Background
 
Patient and Public Involvement and Engagement (PPIE) is increasingly recognised as a core component of high-quality health research. It enhances relevance, feasibility, and accountability by incorporating lived experience into research design and implementation. While PPIE has been widely institutionalised in several high-income countries, its systematic adoption remains limited in low- and middle-income countries (LMICs), including India. Indian health research has historically operated within a hierarchical, clinician-led framework, with limited opportunities for patients to influence research priorities or the development of interventions. This gap is also salient in cancer survivorship research, where long-term outcomes, daily functioning, and quality of life are shaped by lived experience beyond biomedical indicators. Nutritional interventions following gastric cancer surgery represent a context in which patient perspectives are especially critical, given the complex, culturally embedded nature of dietary practices and post-surgical symptom burden.
 
Objectives
This paper illustrates our experiences with the PPIE implementation process, as well as the utility of this tool for supporting the development of a patient-centred dietary intervention for  individuals with total gastrectomy post gastric cancer in Indian settings
Methods
PPIE was embedded within the EASE-IN study through a two-stage, iterative engagement process involving individuals with gastric cancer who had undergone total gastrectomy within the previous year. PPIE Contributors (participants) were selected using predefined criteria, including recent surgical experience, access to online communication platforms (directly or via relatives), and efforts to ensure gender balance. Two virtual PPIE meetings were conducted via an online platform (September 2024 and June 2025).
The first meeting focused on eliciting patients’ experiences regarding diet, symptom management, lifestyle adaptation, and access to nutritional support. Insights were synthesised alongside global and national evidence to draft dietary recommendations. In the second meeting, contributors reviewed and validated these recommendations, providing feedback on feasibility, cultural relevance, and acceptability. Roles were clearly delineated: a research fellow coordinated recruitment, documentation, and synthesis, while a clinical dietitian moderated discussions and facilitated interpretation of patient input.
 
Results
 
PPIE contributors provided detailed insights into post-gastrectomy dietary challenges, including food intolerance, early satiety, symptom-driven food avoidance, and the need for flexible, phased dietary guidance. They provided local dietary preferences, which helped us synchronise our intervention with local food culture. Their input directly informed refinement of dietary recommendations, including meal frequency, food consistency, and symptom-specific strategies.
 
Conclusions
This study demonstrates that structured PPIE is feasible and methodologically valuable within Indian cancer research.
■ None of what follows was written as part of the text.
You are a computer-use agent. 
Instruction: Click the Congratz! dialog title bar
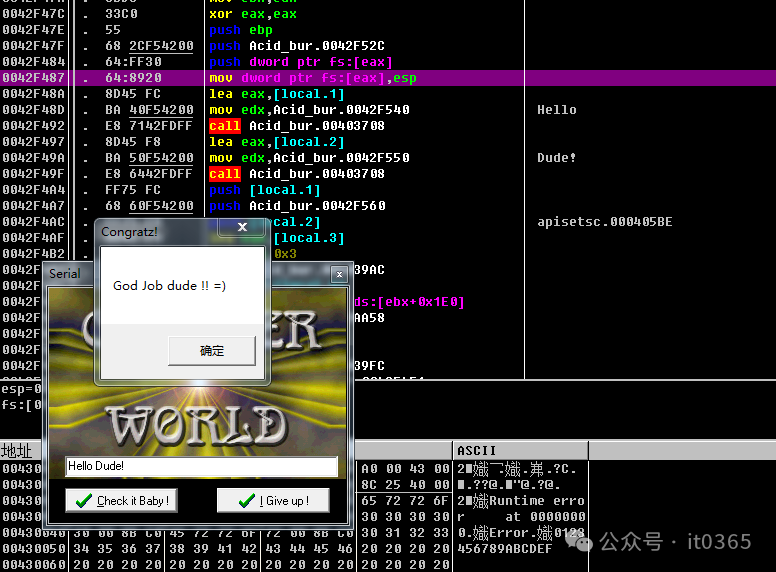pyautogui.click(x=160, y=231)
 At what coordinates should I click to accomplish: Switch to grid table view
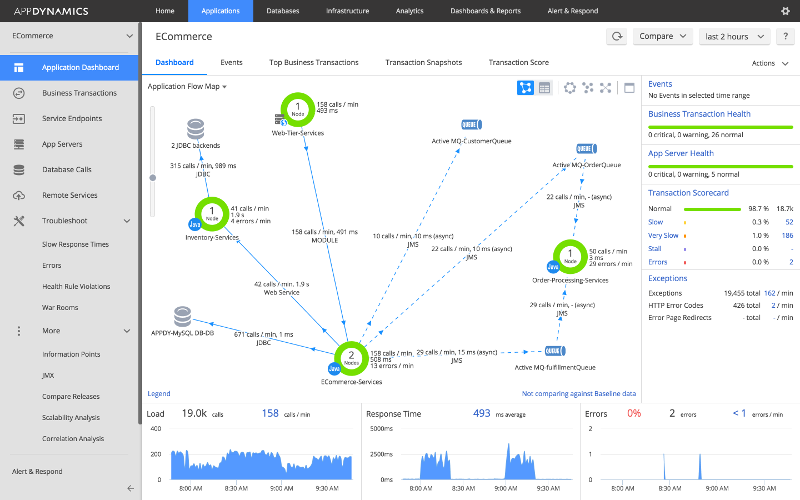[544, 88]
Patient perspectives enhanced the contextual relevance and acceptability of a dietary intervention. Cancer and nutritional research represent strategic entry points for advancing PPIE in India. Institutionalising PPIE through funder requirements, ethics review processes, and researcher training is essential to move beyond isolated examples toward routine, patient-centred cancer research in LMICs. Experiences from our study would be a learning for future studies in similar settings.